▶ [Directive 1]: In the reader's question about apparel patents, what patented design feature does Spiewak market?
▶ [Directive 2]: Explain why the writer of the reader's question about apparel patents chose not to name specific brands.
▶ [Directive 3]: Reproduce everything in the reader's question about apparel patents from "In response to" down to "an interpretation thing?".

▶ [Document excerpt]:
######

In response to my posting Your legal questions last week, a reader submits this question to Mark Wilson P.C:
I have a question regarding legal positions in the apparel industry. I really don’t want to mention specific names of brands in your blog as some of my clients may get their knickers in a knot. Here is is a situation that we have faced for several years. We have manufactured for many brands of outerwear, for police, military, emergency applications.One company that is prominent, Spiewak, market a patented “telescopic sleeve” in their designs. It seems that many other companies have incorporated this feature, exact, into their styles, although they don’t plaster this feature onto their hang tags to advertise, as Spiewak does. Are these companies guilty of any infringement, or is it an interpretation thing?

######

▶ [Given material]:
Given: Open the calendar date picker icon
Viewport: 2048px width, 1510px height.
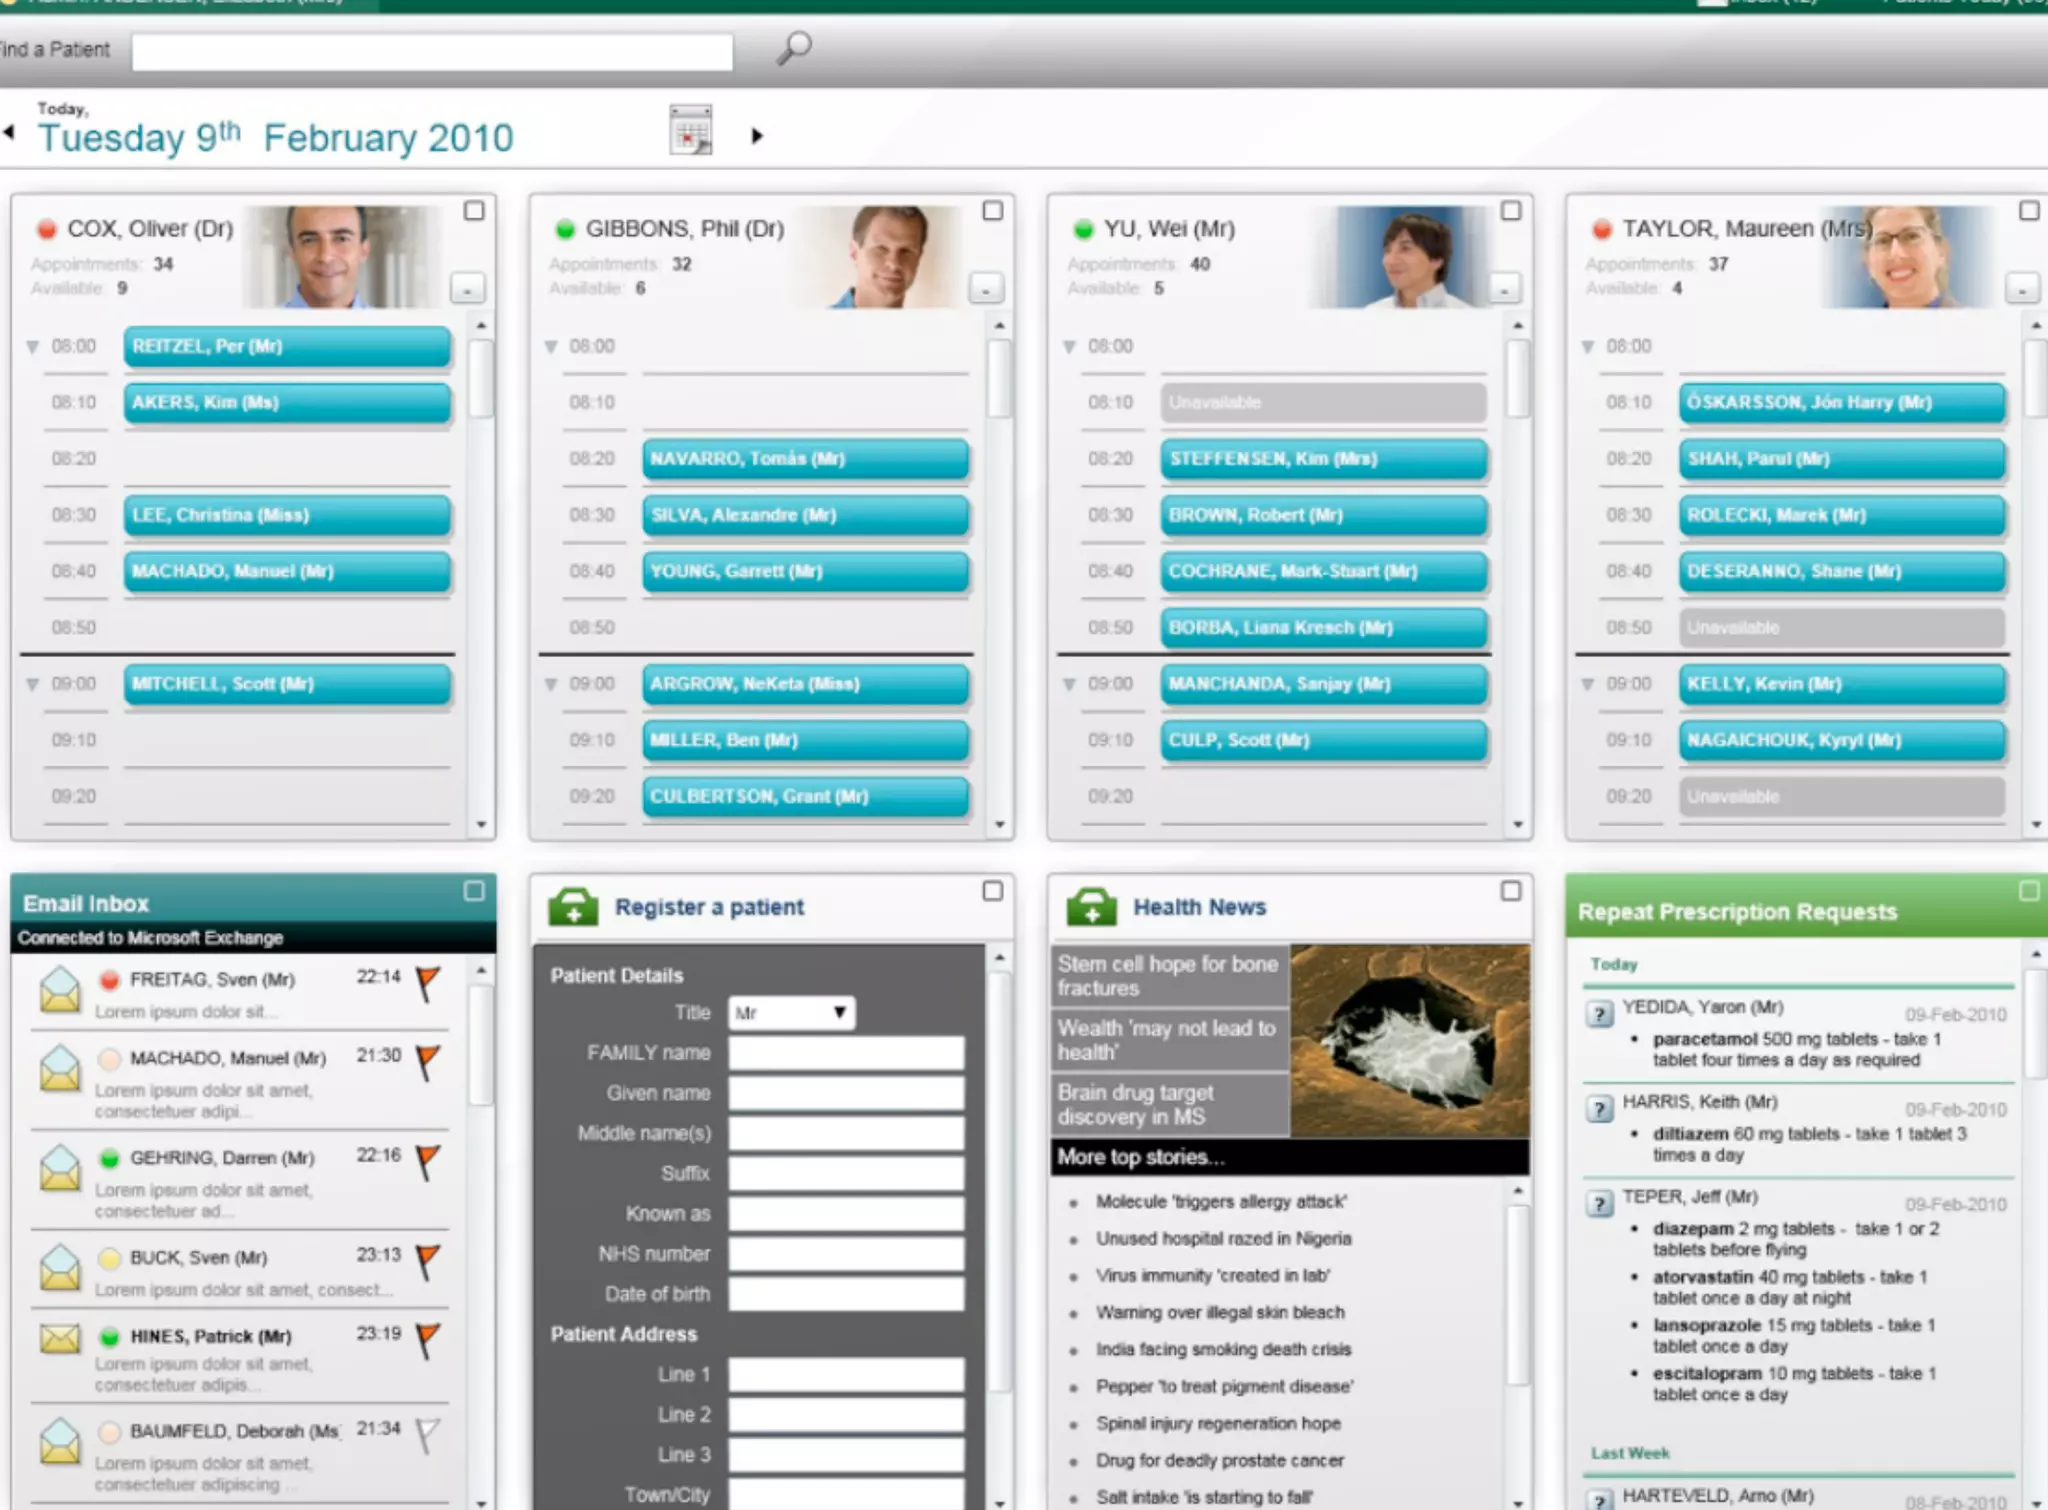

######

▶ [Task answer 1]: A "telescopic sleeve."

▶ [Task answer 2]: The writer didn't want to mention specific brand names because some of the writer's clients might "get their knickers in a knot," meaning they could be upset by it.

▶ [Task answer 3]:
In response to my posting Your legal questions last week, a reader submits this question to Mark Wilson P.C:
I have a question regarding legal positions in the apparel industry. I really don’t want to mention specific names of brands in your blog as some of my clients may get their knickers in a knot. Here is is a situation that we have faced for several years. We have manufactured for many brands of outerwear, for police, military, emergency applications.One company that is prominent, Spiewak, market a patented “telescopic sleeve” in their designs. It seems that many other companies have incorporated this feature, exact, into their styles, although they don’t plaster this feature onto their hang tags to advertise, as Spiewak does. Are these companies guilty of any infringement, or is it an interpretation thing?